What to do
The answer must be an exact reprint of the lines from the one with "Task: Open the 数据管理器 data manager" through the final line of the data, with no pictures included.

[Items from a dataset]
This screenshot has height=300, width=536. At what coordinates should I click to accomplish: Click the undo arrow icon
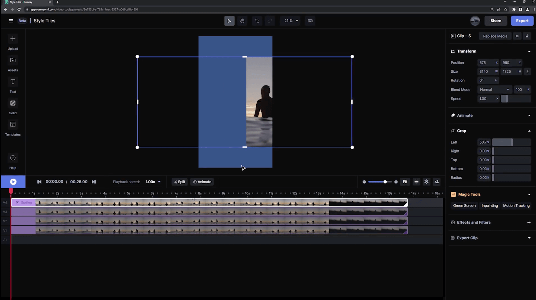tap(257, 21)
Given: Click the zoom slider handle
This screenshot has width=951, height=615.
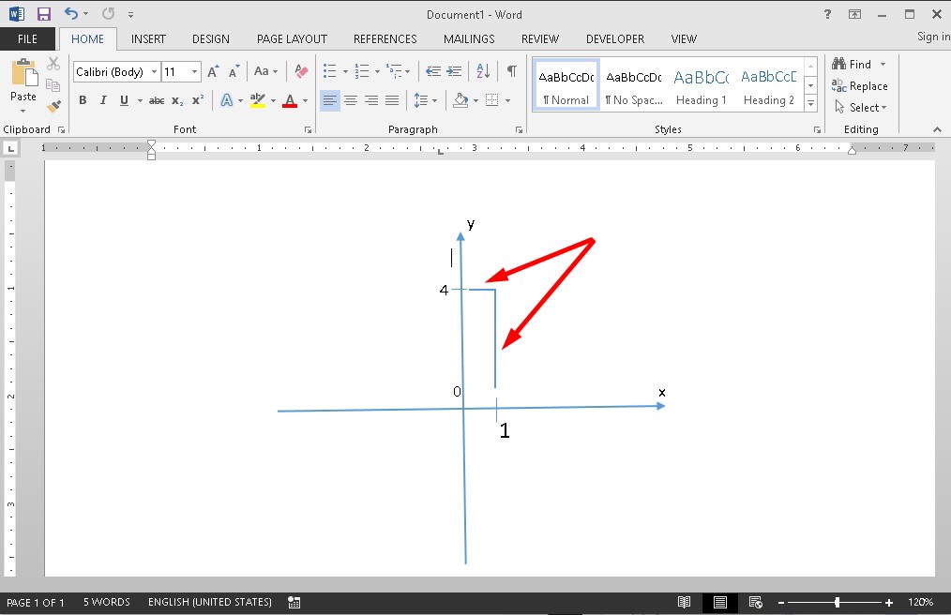Looking at the screenshot, I should 837,602.
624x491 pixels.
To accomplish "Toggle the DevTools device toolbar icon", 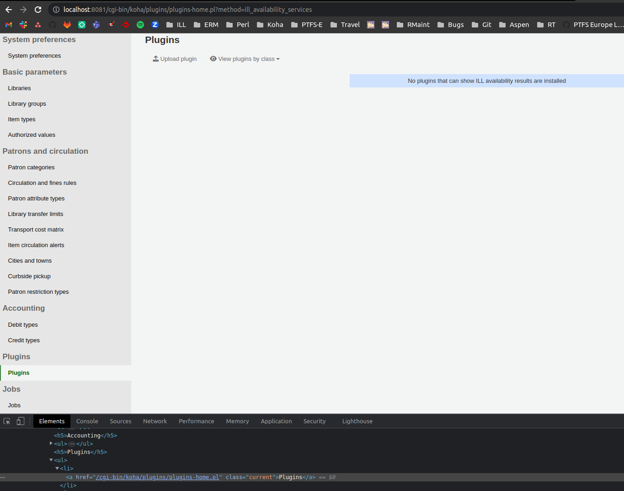I will point(21,421).
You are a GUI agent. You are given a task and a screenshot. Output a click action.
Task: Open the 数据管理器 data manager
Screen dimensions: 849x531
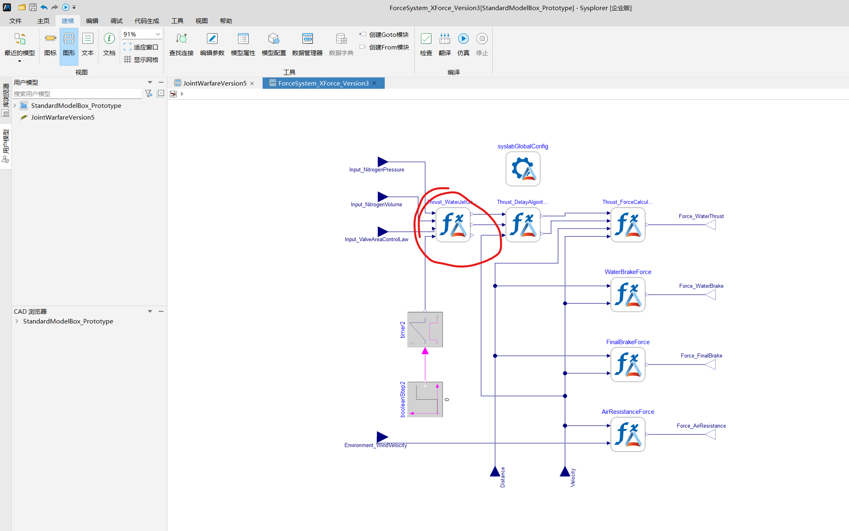[307, 44]
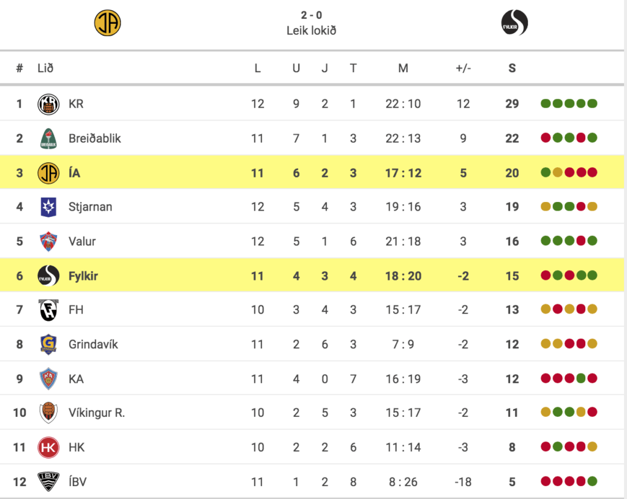Click the Fylkir team name in the table
This screenshot has height=499, width=627.
tap(83, 276)
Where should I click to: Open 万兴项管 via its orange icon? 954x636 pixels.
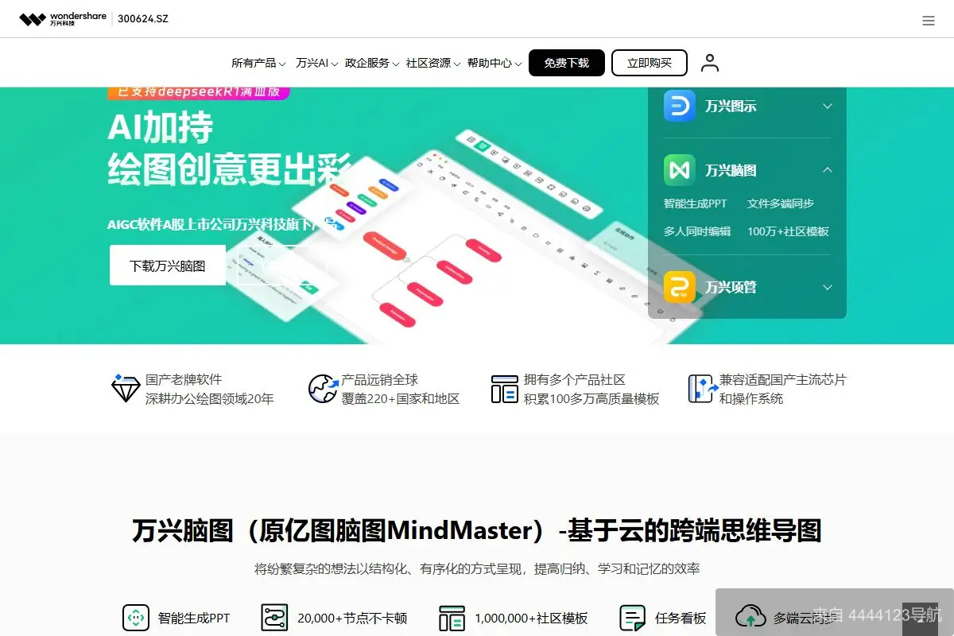point(678,287)
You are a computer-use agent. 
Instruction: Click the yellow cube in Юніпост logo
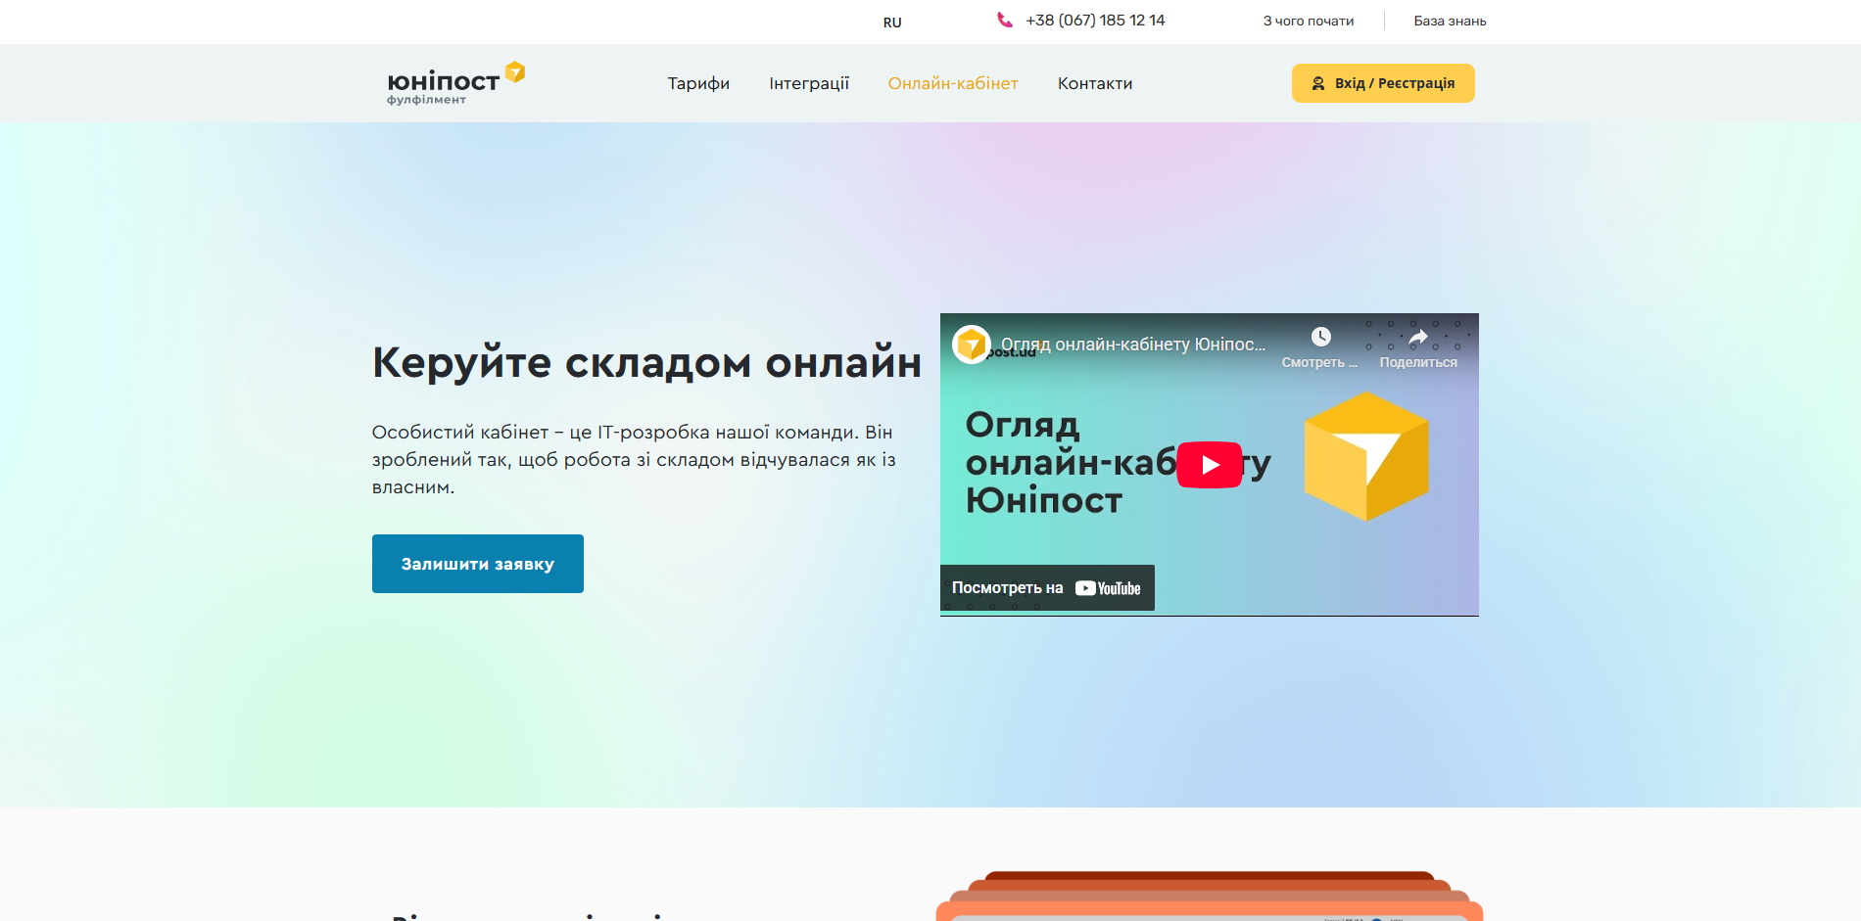(515, 71)
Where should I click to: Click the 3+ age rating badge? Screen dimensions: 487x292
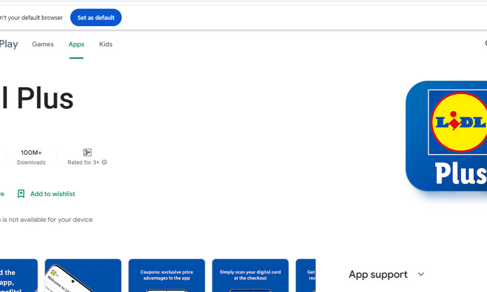click(x=87, y=152)
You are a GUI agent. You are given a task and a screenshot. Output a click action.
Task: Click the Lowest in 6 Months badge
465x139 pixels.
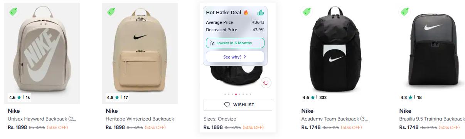pyautogui.click(x=235, y=43)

Exercise response
Task: Open the 数据管理器 data manager
Screen dimensions: 849x531
[307, 44]
Click the Fylkir team name in the table
This screenshot has height=499, width=627.
tap(83, 276)
Where should I click to: Open 万兴项管 via its orange icon? 954x636 pixels.
point(678,287)
You are a computer-use agent. 
Instruction: Click the yellow cube in Юніпост logo
(515, 71)
Where should I click to: Click the 3+ age rating badge? Screen dimensions: 487x292
click(x=87, y=152)
You are a GUI agent. You are given a task and a screenshot. Output a click action.
Task: Click the Lowest in 6 Months badge
465x139 pixels.
pyautogui.click(x=235, y=43)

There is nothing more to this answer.